◆ EXERCISE REQUIREMENTS ◆
Find the "Click the INSTALL.txt filename" line in the records below and repeat it and every later line exactly, up to the last; do not include pictures.

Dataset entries
========

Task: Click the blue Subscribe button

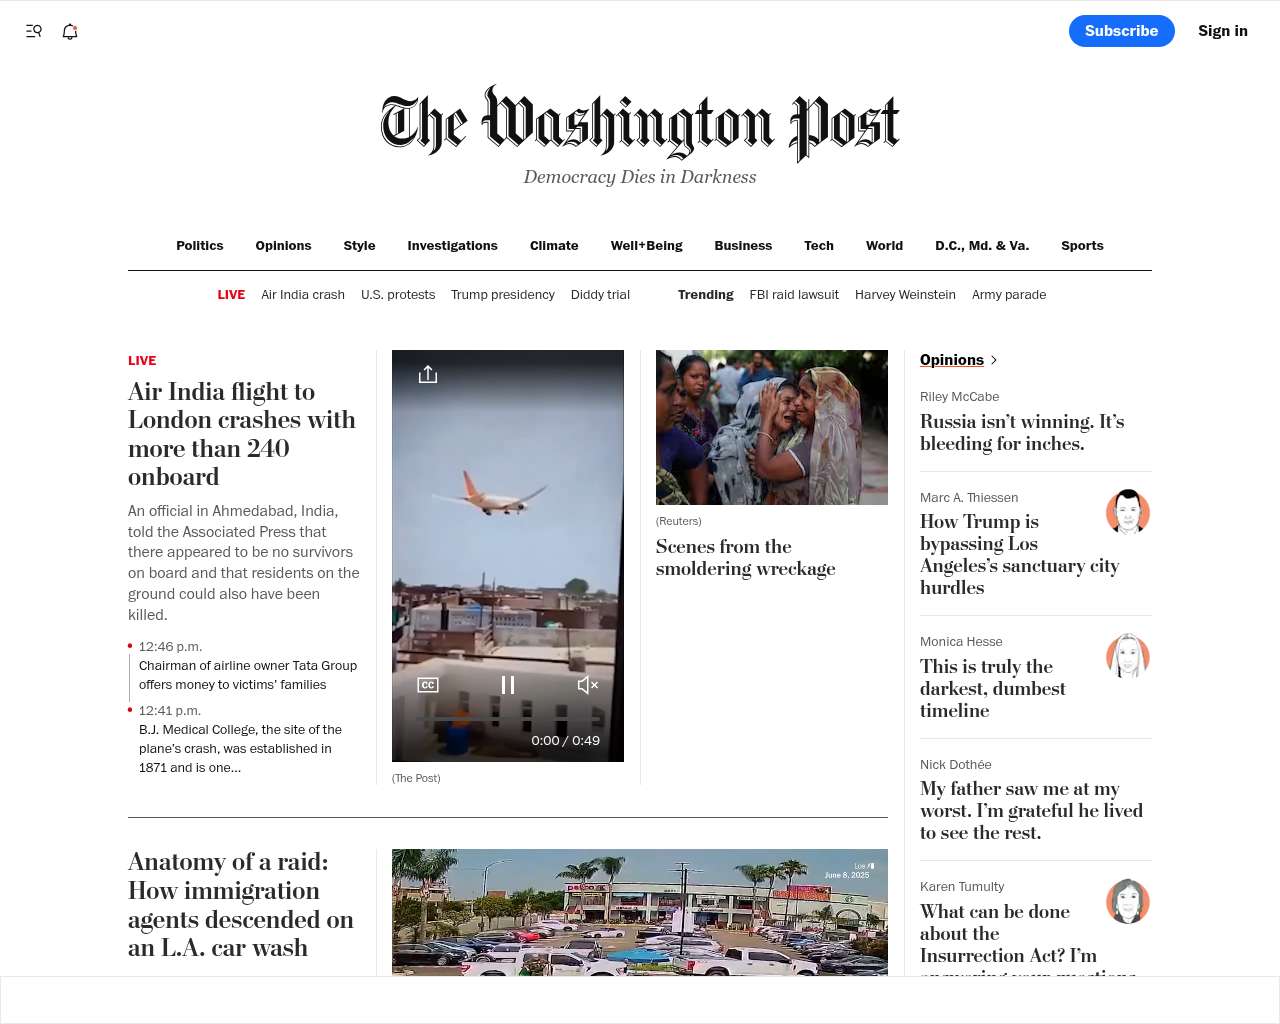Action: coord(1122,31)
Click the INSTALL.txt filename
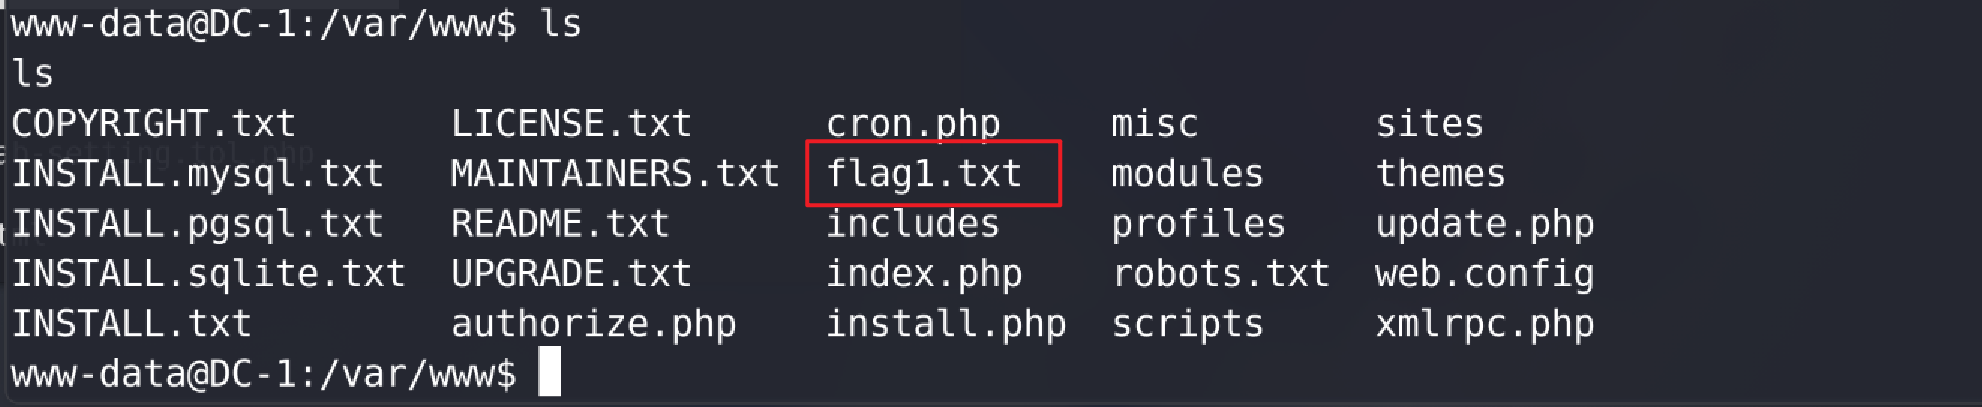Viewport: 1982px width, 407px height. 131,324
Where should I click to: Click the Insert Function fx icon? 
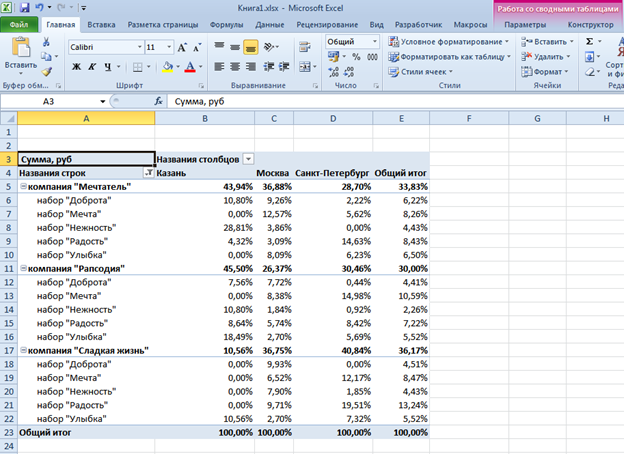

========

◆ ANSWER BELOW ◆
Click the INSTALL.txt filename
Viewport: 1982px width, 407px height. 131,324
Where should I click to: Click the Insert Function fx icon? 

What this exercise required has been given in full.